WHAT YOU SHOULD DO: Your answer should consist of every line in the records that holds "agent".

PROVIDED INFORMATION:
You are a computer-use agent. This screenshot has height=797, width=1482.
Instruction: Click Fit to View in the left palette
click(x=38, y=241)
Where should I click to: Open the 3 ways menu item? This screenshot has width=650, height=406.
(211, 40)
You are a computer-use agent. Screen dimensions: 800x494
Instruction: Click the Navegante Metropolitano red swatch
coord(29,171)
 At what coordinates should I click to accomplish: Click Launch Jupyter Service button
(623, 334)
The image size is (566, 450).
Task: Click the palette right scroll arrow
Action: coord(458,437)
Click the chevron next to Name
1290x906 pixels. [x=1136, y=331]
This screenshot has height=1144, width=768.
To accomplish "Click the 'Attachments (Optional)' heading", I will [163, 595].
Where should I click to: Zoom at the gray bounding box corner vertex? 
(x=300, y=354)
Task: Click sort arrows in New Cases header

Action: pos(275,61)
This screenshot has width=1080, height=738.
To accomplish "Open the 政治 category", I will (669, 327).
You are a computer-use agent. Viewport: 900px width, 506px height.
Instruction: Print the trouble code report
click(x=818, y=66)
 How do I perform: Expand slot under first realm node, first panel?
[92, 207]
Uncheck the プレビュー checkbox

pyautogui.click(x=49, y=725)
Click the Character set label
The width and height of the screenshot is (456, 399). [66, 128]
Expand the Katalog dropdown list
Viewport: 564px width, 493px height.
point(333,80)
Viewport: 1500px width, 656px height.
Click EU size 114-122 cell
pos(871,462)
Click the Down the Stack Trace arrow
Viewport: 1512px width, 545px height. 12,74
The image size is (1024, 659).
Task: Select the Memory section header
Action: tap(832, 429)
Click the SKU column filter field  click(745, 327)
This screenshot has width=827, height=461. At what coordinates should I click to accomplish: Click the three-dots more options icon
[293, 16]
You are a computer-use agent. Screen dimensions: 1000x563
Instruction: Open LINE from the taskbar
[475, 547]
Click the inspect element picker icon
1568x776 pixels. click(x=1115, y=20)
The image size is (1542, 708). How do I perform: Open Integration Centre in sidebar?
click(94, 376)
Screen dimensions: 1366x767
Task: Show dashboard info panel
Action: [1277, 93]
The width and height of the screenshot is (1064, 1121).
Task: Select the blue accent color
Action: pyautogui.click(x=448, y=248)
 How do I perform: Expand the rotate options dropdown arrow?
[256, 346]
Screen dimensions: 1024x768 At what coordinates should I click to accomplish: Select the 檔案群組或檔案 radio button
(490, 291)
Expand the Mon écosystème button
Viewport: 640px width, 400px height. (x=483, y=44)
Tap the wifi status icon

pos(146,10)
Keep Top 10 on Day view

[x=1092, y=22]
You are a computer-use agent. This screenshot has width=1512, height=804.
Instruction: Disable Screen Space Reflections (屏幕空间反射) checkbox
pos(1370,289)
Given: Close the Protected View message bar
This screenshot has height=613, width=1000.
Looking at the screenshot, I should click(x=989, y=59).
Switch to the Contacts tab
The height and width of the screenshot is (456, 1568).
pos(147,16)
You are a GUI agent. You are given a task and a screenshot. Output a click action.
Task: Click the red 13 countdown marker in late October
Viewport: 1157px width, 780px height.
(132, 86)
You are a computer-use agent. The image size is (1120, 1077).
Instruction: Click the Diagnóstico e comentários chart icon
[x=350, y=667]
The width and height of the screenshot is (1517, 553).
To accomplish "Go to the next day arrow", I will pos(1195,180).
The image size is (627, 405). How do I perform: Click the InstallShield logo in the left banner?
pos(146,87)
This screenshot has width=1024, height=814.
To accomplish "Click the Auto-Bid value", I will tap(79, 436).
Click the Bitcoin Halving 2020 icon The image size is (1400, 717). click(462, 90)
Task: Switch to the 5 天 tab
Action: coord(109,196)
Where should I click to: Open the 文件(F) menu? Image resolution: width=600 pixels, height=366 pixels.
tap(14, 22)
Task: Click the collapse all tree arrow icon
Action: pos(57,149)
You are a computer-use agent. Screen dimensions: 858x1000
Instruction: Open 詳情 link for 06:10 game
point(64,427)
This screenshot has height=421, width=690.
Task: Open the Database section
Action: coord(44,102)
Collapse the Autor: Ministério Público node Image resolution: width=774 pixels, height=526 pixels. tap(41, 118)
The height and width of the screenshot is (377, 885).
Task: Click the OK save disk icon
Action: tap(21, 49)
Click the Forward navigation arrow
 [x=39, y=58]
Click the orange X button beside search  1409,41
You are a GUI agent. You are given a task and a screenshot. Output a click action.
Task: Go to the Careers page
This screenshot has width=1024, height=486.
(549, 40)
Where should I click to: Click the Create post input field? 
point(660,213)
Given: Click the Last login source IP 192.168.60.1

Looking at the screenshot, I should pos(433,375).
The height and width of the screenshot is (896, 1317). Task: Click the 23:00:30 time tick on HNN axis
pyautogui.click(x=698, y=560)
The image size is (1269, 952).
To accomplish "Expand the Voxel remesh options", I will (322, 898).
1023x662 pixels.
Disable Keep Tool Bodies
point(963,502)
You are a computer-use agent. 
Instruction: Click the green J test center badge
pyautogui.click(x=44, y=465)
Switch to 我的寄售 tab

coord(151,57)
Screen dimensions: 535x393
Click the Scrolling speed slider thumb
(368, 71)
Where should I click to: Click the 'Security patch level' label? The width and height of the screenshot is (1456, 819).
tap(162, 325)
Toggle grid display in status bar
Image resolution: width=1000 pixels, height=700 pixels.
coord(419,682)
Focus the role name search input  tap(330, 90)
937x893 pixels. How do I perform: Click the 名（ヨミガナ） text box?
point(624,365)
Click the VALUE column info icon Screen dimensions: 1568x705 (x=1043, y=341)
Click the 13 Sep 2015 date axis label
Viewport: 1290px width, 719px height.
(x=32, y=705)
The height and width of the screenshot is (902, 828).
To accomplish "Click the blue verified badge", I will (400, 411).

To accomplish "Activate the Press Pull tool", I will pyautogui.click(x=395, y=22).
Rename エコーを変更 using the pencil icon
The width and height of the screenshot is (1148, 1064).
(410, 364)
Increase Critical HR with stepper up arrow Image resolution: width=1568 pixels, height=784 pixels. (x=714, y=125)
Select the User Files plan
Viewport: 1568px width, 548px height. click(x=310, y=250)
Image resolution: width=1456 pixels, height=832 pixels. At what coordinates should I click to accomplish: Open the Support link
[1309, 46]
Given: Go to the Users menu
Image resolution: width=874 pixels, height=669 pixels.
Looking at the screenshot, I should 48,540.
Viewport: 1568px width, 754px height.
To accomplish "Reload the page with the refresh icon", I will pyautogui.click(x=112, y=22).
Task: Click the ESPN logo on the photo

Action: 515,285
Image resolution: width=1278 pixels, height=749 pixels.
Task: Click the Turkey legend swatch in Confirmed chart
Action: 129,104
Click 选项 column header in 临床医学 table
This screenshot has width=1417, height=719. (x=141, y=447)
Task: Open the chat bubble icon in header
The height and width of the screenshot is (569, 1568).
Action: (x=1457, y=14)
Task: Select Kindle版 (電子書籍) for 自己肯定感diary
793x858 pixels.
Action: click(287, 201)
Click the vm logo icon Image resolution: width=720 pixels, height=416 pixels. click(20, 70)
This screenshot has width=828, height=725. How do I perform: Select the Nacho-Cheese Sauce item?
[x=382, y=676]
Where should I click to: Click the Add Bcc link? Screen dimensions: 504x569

SOLUTION:
You are a computer-use agent. This screenshot has height=797, width=1482.
You are a computer-use agent. Screen dimensions: 800x494
You are a computer-use agent. Viewport: 900px width, 506px height.
You are a computer-use agent. Screen dimensions: 1000x563
You are a computer-use agent. This screenshot has width=1512, height=804.
You are a GUI agent. You are given a task and a screenshot. Output a click action.
You are a computer-use agent. The image size is (1120, 1077).
You are a computer-use agent. Screen dimensions: 858x1000
You are a GUI agent. You are given a task and a screenshot. Output a click action.
You are a computer-use agent. 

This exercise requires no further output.